== Segment start ==

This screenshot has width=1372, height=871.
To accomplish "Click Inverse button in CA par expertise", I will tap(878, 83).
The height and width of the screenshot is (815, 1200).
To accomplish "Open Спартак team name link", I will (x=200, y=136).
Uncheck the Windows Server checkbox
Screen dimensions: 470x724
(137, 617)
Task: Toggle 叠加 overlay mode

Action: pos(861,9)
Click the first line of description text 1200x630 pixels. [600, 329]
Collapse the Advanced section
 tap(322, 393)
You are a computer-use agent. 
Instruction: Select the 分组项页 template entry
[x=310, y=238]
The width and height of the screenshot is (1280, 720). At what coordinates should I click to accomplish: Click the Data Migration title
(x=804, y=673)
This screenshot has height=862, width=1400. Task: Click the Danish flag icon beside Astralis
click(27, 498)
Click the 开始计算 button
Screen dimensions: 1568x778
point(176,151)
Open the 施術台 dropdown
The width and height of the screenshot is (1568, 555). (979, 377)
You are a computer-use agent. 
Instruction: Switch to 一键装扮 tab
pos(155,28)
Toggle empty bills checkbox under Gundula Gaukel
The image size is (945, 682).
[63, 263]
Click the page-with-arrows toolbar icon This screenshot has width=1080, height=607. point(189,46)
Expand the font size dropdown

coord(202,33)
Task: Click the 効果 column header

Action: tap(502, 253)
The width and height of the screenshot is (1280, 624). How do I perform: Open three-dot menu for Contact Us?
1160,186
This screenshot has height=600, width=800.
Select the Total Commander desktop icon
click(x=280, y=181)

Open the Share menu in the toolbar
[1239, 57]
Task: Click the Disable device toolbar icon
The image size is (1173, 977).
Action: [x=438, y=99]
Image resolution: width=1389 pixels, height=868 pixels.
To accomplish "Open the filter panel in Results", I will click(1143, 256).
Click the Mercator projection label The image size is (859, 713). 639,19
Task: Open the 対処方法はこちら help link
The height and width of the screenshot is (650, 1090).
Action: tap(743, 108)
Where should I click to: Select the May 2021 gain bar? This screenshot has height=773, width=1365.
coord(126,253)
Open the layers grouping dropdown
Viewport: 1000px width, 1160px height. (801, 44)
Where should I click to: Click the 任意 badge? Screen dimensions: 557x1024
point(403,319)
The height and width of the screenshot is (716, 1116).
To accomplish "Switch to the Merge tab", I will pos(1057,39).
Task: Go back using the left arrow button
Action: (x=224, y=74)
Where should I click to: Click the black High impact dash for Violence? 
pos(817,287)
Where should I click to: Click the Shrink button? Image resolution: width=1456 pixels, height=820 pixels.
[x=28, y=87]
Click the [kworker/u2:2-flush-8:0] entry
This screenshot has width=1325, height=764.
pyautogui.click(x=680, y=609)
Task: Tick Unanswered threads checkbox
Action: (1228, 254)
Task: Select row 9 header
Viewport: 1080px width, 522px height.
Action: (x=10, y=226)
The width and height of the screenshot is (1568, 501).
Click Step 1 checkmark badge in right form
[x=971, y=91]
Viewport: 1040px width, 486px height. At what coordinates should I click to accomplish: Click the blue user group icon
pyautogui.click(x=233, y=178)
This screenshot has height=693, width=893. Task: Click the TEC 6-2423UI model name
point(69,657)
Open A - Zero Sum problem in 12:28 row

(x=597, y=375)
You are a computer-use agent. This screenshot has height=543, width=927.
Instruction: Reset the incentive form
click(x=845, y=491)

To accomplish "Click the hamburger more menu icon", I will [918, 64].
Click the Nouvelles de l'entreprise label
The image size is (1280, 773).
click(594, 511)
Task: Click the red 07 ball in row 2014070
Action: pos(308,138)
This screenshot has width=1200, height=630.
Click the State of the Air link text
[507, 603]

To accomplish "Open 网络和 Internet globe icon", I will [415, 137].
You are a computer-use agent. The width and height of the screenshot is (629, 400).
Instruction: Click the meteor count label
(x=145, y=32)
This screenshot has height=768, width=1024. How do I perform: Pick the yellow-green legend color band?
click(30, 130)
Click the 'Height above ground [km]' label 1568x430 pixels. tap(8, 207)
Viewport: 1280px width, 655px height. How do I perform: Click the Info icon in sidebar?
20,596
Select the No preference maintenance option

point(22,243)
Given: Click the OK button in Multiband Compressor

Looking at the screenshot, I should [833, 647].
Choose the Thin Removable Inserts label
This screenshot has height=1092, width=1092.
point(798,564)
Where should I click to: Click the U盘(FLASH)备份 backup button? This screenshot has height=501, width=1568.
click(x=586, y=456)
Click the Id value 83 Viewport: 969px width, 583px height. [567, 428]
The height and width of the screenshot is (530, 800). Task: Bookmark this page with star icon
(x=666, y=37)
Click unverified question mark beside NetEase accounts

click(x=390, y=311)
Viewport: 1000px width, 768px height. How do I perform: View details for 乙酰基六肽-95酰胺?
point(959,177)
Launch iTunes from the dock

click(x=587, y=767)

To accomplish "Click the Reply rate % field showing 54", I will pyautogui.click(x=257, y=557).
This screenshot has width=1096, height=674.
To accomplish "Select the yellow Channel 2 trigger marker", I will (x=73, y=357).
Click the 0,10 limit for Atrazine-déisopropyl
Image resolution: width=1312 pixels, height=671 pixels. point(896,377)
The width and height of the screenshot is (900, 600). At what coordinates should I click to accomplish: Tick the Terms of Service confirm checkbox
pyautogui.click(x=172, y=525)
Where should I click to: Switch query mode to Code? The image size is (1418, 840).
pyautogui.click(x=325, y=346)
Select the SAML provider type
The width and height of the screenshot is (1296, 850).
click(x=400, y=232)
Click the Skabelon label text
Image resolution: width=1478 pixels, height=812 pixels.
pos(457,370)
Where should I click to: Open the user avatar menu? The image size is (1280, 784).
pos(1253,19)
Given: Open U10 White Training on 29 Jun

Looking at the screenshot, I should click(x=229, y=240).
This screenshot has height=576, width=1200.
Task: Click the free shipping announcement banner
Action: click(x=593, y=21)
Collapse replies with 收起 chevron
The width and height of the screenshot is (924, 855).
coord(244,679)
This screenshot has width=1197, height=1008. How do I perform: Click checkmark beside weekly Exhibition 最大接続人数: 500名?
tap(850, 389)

== Segment end ==

Exact copies of all the entries above should be returned.

This screenshot has width=1372, height=871.
To accomplish "Click Inverse button in CA par expertise", I will tap(878, 83).
The height and width of the screenshot is (815, 1200).
To accomplish "Open Спартак team name link", I will (x=200, y=136).
Uncheck the Windows Server checkbox
Screen dimensions: 470x724
(137, 617)
Task: Toggle 叠加 overlay mode

Action: pos(861,9)
Click the first line of description text 1200x630 pixels. [600, 329]
Collapse the Advanced section
 tap(322, 393)
You are a computer-use agent. 
Instruction: Select the 分组项页 template entry
[x=310, y=238]
The width and height of the screenshot is (1280, 720). At what coordinates should I click to accomplish: Click the Data Migration title
(x=804, y=673)
This screenshot has height=862, width=1400. Task: Click the Danish flag icon beside Astralis
click(27, 498)
Click the 开始计算 button
Screen dimensions: 1568x778
point(176,151)
Open the 施術台 dropdown
The width and height of the screenshot is (1568, 555). (979, 377)
You are a computer-use agent. 
Instruction: Switch to 一键装扮 tab
pos(155,28)
Toggle empty bills checkbox under Gundula Gaukel
The image size is (945, 682).
[63, 263]
Click the page-with-arrows toolbar icon This screenshot has width=1080, height=607. point(189,46)
Expand the font size dropdown

coord(202,33)
Task: Click the 効果 column header

Action: tap(502, 253)
The width and height of the screenshot is (1280, 624). How do I perform: Open three-dot menu for Contact Us?
1160,186
This screenshot has height=600, width=800.
Select the Total Commander desktop icon
click(x=280, y=181)

Open the Share menu in the toolbar
[1239, 57]
Task: Click the Disable device toolbar icon
The image size is (1173, 977).
Action: [x=438, y=99]
Image resolution: width=1389 pixels, height=868 pixels.
To accomplish "Open the filter panel in Results", I will click(1143, 256).
Click the Mercator projection label The image size is (859, 713). 639,19
Task: Open the 対処方法はこちら help link
The height and width of the screenshot is (650, 1090).
Action: tap(743, 108)
Where should I click to: Select the May 2021 gain bar? This screenshot has height=773, width=1365.
coord(126,253)
Open the layers grouping dropdown
Viewport: 1000px width, 1160px height. (801, 44)
Where should I click to: Click the 任意 badge? Screen dimensions: 557x1024
point(403,319)
The height and width of the screenshot is (716, 1116).
To accomplish "Switch to the Merge tab", I will pos(1057,39).
Task: Go back using the left arrow button
Action: (x=224, y=74)
Where should I click to: Click the black High impact dash for Violence? 
pos(817,287)
Where should I click to: Click the Shrink button? Image resolution: width=1456 pixels, height=820 pixels.
[x=28, y=87]
Click the [kworker/u2:2-flush-8:0] entry
This screenshot has width=1325, height=764.
pyautogui.click(x=680, y=609)
Task: Tick Unanswered threads checkbox
Action: (1228, 254)
Task: Select row 9 header
Viewport: 1080px width, 522px height.
Action: (x=10, y=226)
The width and height of the screenshot is (1568, 501).
Click Step 1 checkmark badge in right form
[x=971, y=91]
Viewport: 1040px width, 486px height. At what coordinates should I click to accomplish: Click the blue user group icon
pyautogui.click(x=233, y=178)
This screenshot has height=693, width=893. Task: Click the TEC 6-2423UI model name
point(69,657)
Open A - Zero Sum problem in 12:28 row

(x=597, y=375)
You are a computer-use agent. This screenshot has height=543, width=927.
Instruction: Reset the incentive form
click(x=845, y=491)

To accomplish "Click the hamburger more menu icon", I will [918, 64].
Click the Nouvelles de l'entreprise label
The image size is (1280, 773).
click(594, 511)
Task: Click the red 07 ball in row 2014070
Action: pos(308,138)
This screenshot has width=1200, height=630.
Click the State of the Air link text
[507, 603]

To accomplish "Open 网络和 Internet globe icon", I will [415, 137].
You are a computer-use agent. The width and height of the screenshot is (629, 400).
Instruction: Click the meteor count label
(x=145, y=32)
This screenshot has height=768, width=1024. How do I perform: Pick the yellow-green legend color band?
click(30, 130)
Click the 'Height above ground [km]' label 1568x430 pixels. tap(8, 207)
Viewport: 1280px width, 655px height. How do I perform: Click the Info icon in sidebar?
20,596
Select the No preference maintenance option

point(22,243)
Given: Click the OK button in Multiband Compressor

Looking at the screenshot, I should [833, 647].
Choose the Thin Removable Inserts label
This screenshot has height=1092, width=1092.
point(798,564)
Where should I click to: Click the U盘(FLASH)备份 backup button? This screenshot has height=501, width=1568.
click(x=586, y=456)
Click the Id value 83 Viewport: 969px width, 583px height. [567, 428]
The height and width of the screenshot is (530, 800). Task: Bookmark this page with star icon
(x=666, y=37)
Click unverified question mark beside NetEase accounts

click(x=390, y=311)
Viewport: 1000px width, 768px height. How do I perform: View details for 乙酰基六肽-95酰胺?
point(959,177)
Launch iTunes from the dock

click(x=587, y=767)

To accomplish "Click the Reply rate % field showing 54", I will pyautogui.click(x=257, y=557).
This screenshot has width=1096, height=674.
To accomplish "Select the yellow Channel 2 trigger marker", I will (x=73, y=357).
Click the 0,10 limit for Atrazine-déisopropyl
Image resolution: width=1312 pixels, height=671 pixels. point(896,377)
The width and height of the screenshot is (900, 600). At what coordinates should I click to accomplish: Tick the Terms of Service confirm checkbox
pyautogui.click(x=172, y=525)
Where should I click to: Switch query mode to Code? The image size is (1418, 840).
pyautogui.click(x=325, y=346)
Select the SAML provider type
The width and height of the screenshot is (1296, 850).
click(x=400, y=232)
Click the Skabelon label text
Image resolution: width=1478 pixels, height=812 pixels.
pos(457,370)
Where should I click to: Open the user avatar menu? The image size is (1280, 784).
pos(1253,19)
Given: Open U10 White Training on 29 Jun

Looking at the screenshot, I should click(x=229, y=240).
This screenshot has height=576, width=1200.
Task: Click the free shipping announcement banner
Action: click(x=593, y=21)
Collapse replies with 收起 chevron
The width and height of the screenshot is (924, 855).
coord(244,679)
This screenshot has width=1197, height=1008. How do I perform: Click checkmark beside weekly Exhibition 最大接続人数: 500名?
tap(850, 389)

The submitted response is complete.